Task prompt
Nothing but the lines from the one containing "Toggle the crossed-eye reader mode icon" through the final line of the listing should appear in the answer, each exactly as written.

=== Section Start ===

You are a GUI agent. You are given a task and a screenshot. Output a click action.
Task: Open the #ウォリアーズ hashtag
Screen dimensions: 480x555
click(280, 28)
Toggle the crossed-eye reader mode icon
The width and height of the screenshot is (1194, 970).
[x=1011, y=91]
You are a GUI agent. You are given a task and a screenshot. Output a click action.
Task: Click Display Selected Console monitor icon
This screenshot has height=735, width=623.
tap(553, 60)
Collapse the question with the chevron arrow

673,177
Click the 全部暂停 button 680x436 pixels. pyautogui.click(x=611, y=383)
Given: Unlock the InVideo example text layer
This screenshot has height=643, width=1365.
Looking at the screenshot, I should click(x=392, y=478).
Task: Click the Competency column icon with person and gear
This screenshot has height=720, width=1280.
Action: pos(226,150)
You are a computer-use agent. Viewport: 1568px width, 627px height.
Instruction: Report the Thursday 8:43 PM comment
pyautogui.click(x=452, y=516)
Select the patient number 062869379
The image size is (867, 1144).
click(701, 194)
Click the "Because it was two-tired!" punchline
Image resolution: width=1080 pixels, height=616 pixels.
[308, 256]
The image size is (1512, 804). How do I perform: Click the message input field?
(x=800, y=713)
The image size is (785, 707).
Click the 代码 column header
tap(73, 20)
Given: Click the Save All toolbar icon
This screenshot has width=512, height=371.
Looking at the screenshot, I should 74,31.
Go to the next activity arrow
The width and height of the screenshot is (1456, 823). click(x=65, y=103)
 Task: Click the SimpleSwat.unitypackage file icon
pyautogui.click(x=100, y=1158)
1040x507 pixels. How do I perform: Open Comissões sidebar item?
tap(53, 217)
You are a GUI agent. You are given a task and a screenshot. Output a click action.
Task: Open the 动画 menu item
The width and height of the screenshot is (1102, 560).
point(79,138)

=== Section End ===

Result
Toggle the crossed-eye reader mode icon
The width and height of the screenshot is (1194, 970).
[x=1011, y=91]
You are a GUI agent. You are given a task and a screenshot. Output a click action.
Task: Click Display Selected Console monitor icon
This screenshot has height=735, width=623.
tap(553, 60)
Collapse the question with the chevron arrow

673,177
Click the 全部暂停 button 680x436 pixels. pyautogui.click(x=611, y=383)
Given: Unlock the InVideo example text layer
This screenshot has height=643, width=1365.
Looking at the screenshot, I should click(x=392, y=478).
Task: Click the Competency column icon with person and gear
This screenshot has height=720, width=1280.
Action: pos(226,150)
You are a computer-use agent. Viewport: 1568px width, 627px height.
Instruction: Report the Thursday 8:43 PM comment
pyautogui.click(x=452, y=516)
Select the patient number 062869379
The image size is (867, 1144).
click(701, 194)
Click the "Because it was two-tired!" punchline
Image resolution: width=1080 pixels, height=616 pixels.
[308, 256]
The image size is (1512, 804). How do I perform: Click the message input field?
(x=800, y=713)
The image size is (785, 707).
Click the 代码 column header
tap(73, 20)
Given: Click the Save All toolbar icon
This screenshot has width=512, height=371.
Looking at the screenshot, I should 74,31.
Go to the next activity arrow
The width and height of the screenshot is (1456, 823). click(x=65, y=103)
 Task: Click the SimpleSwat.unitypackage file icon
pyautogui.click(x=100, y=1158)
1040x507 pixels. How do I perform: Open Comissões sidebar item?
tap(53, 217)
You are a GUI agent. You are given a task and a screenshot. Output a click action.
Task: Open the 动画 menu item
The width and height of the screenshot is (1102, 560).
point(79,138)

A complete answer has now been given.